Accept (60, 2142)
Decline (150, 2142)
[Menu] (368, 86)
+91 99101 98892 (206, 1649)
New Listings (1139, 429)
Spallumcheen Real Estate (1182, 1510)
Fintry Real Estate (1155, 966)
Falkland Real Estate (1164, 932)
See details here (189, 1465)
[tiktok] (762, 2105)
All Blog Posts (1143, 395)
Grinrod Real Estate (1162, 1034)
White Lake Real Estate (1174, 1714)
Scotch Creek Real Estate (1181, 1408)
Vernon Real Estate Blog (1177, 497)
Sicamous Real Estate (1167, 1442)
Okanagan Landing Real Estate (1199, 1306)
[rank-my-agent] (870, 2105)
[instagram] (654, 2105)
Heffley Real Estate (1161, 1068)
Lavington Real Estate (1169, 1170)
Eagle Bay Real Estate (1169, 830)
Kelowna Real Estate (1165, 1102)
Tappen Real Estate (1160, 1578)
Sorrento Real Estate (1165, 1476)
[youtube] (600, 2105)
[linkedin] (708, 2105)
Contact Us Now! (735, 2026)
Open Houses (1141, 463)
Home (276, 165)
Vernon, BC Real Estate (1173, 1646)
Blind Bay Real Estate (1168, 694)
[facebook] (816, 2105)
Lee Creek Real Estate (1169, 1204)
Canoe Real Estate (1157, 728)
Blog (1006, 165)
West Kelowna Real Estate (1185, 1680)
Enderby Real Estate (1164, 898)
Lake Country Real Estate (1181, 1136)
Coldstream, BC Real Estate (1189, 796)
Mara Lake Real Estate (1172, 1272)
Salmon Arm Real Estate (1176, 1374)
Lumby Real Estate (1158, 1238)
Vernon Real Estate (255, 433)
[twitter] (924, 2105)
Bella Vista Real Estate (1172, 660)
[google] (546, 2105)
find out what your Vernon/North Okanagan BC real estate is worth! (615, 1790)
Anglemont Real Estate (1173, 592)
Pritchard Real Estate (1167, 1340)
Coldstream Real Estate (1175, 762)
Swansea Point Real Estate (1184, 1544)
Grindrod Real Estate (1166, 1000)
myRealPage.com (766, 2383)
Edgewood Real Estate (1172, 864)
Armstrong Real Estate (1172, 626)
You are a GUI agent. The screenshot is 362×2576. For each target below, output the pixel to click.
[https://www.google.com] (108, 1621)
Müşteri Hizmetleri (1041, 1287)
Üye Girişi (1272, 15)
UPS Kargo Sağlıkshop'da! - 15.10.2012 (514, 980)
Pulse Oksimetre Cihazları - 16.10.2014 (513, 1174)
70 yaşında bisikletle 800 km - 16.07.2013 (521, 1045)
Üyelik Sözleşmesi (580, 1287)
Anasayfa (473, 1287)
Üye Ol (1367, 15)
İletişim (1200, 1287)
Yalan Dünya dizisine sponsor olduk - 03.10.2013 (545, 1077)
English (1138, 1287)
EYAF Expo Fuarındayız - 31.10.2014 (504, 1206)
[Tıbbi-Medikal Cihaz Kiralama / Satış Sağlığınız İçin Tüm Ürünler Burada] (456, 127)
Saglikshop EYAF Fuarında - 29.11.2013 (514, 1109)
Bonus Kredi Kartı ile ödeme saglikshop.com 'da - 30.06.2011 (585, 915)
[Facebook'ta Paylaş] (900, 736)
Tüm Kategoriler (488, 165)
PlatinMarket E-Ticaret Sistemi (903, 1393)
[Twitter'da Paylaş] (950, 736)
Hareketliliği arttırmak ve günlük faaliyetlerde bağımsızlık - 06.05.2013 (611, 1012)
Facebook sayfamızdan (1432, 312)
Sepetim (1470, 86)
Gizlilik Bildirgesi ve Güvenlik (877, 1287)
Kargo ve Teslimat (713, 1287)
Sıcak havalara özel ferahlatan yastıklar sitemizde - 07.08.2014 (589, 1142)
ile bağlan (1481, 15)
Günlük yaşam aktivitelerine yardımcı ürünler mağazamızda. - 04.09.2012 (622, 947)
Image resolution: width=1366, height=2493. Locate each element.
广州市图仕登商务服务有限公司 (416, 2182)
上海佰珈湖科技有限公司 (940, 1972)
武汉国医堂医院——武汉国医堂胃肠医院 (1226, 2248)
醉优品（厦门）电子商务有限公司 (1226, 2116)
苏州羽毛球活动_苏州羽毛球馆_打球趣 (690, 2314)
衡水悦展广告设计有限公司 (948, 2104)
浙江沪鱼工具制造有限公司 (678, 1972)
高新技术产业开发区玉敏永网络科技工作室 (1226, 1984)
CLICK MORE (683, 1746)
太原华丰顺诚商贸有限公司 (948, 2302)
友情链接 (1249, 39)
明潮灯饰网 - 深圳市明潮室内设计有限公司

......

**What the task asks:** Return all lines from the data that include the string "each".

**Response to this task:**
You are a GUI agent. The screenshot is 362×2576. For each target below, output the pixel to click.
Image resolution: width=1366, height=2493. Locate each element.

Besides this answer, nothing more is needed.